If you're reading this post, you may have seen one of my previous talks on vulnerabilities in the US Emergency Alert System (EAS), Integrated Public Warning and Alert System (IPAWS), Common Alerting Protocol (CAP), Commercial Mobile Alert System (CMAS), or other systems which comprise, interconnect, and/or drive mass notifications.  If you haven't, I've added links to past posts and videos on the subject.

The question I get the most regarding these presentations is "how come I've never heard about this before?". Soon followed by "shouldn't you be more responsible with your disclosure or be helping to fix the issues?".  The only way I can answer is "exactly" and "no" regardless of how frustrating those answers are to give.  I'm hardly the first to disclose vulnerabilities in emergency notification systems, several of which I reference in my talks.  Even still, with names much better respected than mine behind them, these issues continue to be ignored, brushed off, and even denied by local, state, and federal agencies implementing them.

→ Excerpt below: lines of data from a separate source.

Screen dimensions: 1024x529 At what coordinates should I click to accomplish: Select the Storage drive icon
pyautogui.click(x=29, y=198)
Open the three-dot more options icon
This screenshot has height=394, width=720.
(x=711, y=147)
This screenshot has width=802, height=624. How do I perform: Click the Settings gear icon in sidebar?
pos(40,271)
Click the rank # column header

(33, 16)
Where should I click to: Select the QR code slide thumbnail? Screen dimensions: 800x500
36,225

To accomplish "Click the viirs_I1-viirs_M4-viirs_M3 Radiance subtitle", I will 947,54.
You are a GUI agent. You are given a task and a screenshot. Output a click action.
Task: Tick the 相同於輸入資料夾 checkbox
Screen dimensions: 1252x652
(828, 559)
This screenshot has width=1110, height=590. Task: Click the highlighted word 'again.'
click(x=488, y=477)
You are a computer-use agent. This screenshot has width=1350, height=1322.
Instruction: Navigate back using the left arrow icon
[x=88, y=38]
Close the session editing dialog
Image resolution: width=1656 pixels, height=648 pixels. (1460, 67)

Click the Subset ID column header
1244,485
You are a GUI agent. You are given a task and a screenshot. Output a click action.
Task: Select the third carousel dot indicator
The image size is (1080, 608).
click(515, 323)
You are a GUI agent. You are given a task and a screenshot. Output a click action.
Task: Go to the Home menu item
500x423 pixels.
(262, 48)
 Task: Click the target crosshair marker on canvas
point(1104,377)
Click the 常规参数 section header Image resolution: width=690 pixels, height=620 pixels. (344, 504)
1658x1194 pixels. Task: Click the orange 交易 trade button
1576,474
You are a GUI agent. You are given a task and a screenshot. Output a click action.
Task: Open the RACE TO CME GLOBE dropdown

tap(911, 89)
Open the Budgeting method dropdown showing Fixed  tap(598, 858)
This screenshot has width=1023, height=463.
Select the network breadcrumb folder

While the cause of these issues are largely technical and easy to fix, the blockers to fixing them are political and not nearly as difficult as some authorities claim.  In the end, the story tells itself again and again...

My thoughts...

Am I encouraging others to do this? No.

Am I enabling others to do this? Unlikely.  Anyone seeking to do this could easily find the information and means without my presentations or posts.

Am I surprised by the lack of attention or action on the issue?  At this point, not at all.  My first attempt to disclose RF based attacks was in 2012.  State emergency management officials from 2 states rejected the findings multiple times.  I waited 2 years to present the findings and its been 3+ years since.  There was zero action then and very little now.  Somebody just woke up a whole city with just 1 part of the system in Dallas, imagine how loud you'd have to be to wakeup the government!